Anthony Mills writes at National Review Online that scientific endeavors need more than just additional federal funding.

The era of constrained federal science budgets is over. With Congress poised to boost public spending on research and development (R&D) by anywhere from tens of billions to hundreds of billions of dollars, science agencies may be preparing for an infusion of federal money on a grand scale that has the potential to transform the institutions of science and technology.

Unfortunately, however, these proposals to bolster American science and technology — spurred by a global pandemic, mounting concerns about climate change, and a rising China — focus almost exclusively on the need for more federal money. Yet there are other problems facing the U.S. R&D system that, if unresolved, could undermine these goals. Foremost among these problems is the increasing bureaucratization of the scientific enterprise.

Scientists have complained for years about a growing number of federal rules and regulations that hamper research productivity.
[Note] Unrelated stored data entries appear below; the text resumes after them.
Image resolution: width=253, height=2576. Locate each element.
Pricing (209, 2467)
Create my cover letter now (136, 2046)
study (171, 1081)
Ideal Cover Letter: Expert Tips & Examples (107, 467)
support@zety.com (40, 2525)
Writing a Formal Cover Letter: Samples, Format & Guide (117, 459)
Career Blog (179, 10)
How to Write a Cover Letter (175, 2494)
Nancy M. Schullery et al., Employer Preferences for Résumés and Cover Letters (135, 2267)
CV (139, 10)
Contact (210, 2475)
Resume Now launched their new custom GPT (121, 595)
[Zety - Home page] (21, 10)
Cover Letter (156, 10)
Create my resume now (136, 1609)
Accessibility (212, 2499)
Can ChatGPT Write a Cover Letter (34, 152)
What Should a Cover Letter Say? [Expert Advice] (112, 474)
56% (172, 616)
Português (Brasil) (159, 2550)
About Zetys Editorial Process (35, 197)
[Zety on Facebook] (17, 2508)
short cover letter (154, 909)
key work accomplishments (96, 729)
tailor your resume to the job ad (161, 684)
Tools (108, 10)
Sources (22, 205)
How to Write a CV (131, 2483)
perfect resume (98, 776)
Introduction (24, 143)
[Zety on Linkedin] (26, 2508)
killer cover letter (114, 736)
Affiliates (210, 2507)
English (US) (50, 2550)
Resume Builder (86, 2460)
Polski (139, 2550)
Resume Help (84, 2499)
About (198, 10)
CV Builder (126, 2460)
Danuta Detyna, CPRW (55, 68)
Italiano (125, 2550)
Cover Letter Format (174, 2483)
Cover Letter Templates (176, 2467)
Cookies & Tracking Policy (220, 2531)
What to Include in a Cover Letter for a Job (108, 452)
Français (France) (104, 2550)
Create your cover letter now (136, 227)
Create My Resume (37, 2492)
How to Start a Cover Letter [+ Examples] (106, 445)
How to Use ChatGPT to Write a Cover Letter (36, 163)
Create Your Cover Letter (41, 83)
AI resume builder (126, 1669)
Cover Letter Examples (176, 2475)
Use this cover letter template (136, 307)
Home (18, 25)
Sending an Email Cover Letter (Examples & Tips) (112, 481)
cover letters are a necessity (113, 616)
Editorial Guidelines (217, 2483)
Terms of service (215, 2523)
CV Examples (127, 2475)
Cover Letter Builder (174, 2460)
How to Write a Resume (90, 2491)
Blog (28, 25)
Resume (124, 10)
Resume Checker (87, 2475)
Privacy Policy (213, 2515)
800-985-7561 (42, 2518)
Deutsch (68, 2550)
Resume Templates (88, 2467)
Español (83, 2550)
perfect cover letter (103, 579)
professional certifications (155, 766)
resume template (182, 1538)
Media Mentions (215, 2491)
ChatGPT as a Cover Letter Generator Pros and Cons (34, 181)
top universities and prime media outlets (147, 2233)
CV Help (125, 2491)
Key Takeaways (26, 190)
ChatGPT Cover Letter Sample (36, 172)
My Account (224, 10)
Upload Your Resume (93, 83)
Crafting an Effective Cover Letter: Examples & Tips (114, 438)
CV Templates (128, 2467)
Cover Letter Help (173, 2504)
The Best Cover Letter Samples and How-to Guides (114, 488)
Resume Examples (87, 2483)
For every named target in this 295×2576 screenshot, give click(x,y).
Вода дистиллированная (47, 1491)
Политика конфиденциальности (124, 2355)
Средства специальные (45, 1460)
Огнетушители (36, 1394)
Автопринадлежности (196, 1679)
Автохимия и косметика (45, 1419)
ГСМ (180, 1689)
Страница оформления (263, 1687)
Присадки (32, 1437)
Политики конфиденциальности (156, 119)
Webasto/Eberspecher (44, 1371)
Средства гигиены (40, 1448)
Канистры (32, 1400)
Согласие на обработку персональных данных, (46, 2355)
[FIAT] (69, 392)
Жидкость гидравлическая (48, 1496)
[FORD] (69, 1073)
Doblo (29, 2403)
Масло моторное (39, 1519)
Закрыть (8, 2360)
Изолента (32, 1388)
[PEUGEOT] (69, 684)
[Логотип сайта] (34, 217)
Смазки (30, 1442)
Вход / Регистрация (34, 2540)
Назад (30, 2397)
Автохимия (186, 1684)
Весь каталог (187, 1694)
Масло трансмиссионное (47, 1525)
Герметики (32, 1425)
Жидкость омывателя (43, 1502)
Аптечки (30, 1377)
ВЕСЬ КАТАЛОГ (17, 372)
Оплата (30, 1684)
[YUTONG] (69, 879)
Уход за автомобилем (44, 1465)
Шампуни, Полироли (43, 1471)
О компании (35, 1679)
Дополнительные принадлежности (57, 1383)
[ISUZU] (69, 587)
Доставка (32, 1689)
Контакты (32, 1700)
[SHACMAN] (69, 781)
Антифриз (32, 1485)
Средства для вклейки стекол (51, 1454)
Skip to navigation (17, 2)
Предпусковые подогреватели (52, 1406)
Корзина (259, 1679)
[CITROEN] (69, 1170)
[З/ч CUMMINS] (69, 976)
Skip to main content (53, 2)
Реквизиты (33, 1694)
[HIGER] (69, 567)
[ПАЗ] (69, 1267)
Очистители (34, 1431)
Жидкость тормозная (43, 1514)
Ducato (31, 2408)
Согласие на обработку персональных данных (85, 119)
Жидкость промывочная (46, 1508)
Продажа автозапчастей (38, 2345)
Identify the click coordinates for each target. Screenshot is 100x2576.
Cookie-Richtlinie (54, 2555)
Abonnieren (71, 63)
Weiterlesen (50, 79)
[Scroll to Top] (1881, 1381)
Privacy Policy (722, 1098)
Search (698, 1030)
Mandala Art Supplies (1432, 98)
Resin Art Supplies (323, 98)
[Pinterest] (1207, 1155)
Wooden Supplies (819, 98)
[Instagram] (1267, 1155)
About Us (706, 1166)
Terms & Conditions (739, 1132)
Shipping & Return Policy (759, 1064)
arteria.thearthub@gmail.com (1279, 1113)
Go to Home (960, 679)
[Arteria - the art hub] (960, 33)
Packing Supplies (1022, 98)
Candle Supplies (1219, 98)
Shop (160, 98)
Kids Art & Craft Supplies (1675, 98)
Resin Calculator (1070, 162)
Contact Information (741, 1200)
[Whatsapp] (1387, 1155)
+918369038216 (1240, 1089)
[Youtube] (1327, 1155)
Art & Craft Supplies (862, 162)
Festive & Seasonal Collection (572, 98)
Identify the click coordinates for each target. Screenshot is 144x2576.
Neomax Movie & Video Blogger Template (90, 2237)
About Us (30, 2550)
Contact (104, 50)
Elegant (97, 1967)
Today, researchers spend nearly half their time on paperwork and administrative tasks, rather than research. Increasing R&D spending will not solve this problem — and may even make it worse.

The bureaucratization of science is not a new problem. In 1961, barely a decade after the creation of the National Science Foundation (NSF), the American physicist Alvin Weinberg was asking whether Big Science — big teams of scientists working on big scientific projects with big government grants and contracts — was “ruining science” by transforming scientists into bureaucrats. Weinberg, then the director of Oak Ridge National Laboratory, identified three causes for concern.

First, large budgets do not necessarily correlate with high-quality science, and Weinberg worried that big grants would become ends in themselves. Second, large budgets inevitably produce a need for large numbers of administrative staff to help secure and manage funds. Third, Weinberg observed that pressure to win large federal grants and contracts was transforming science itself by “converting university professors into administrators, housekeepers, and publicists.”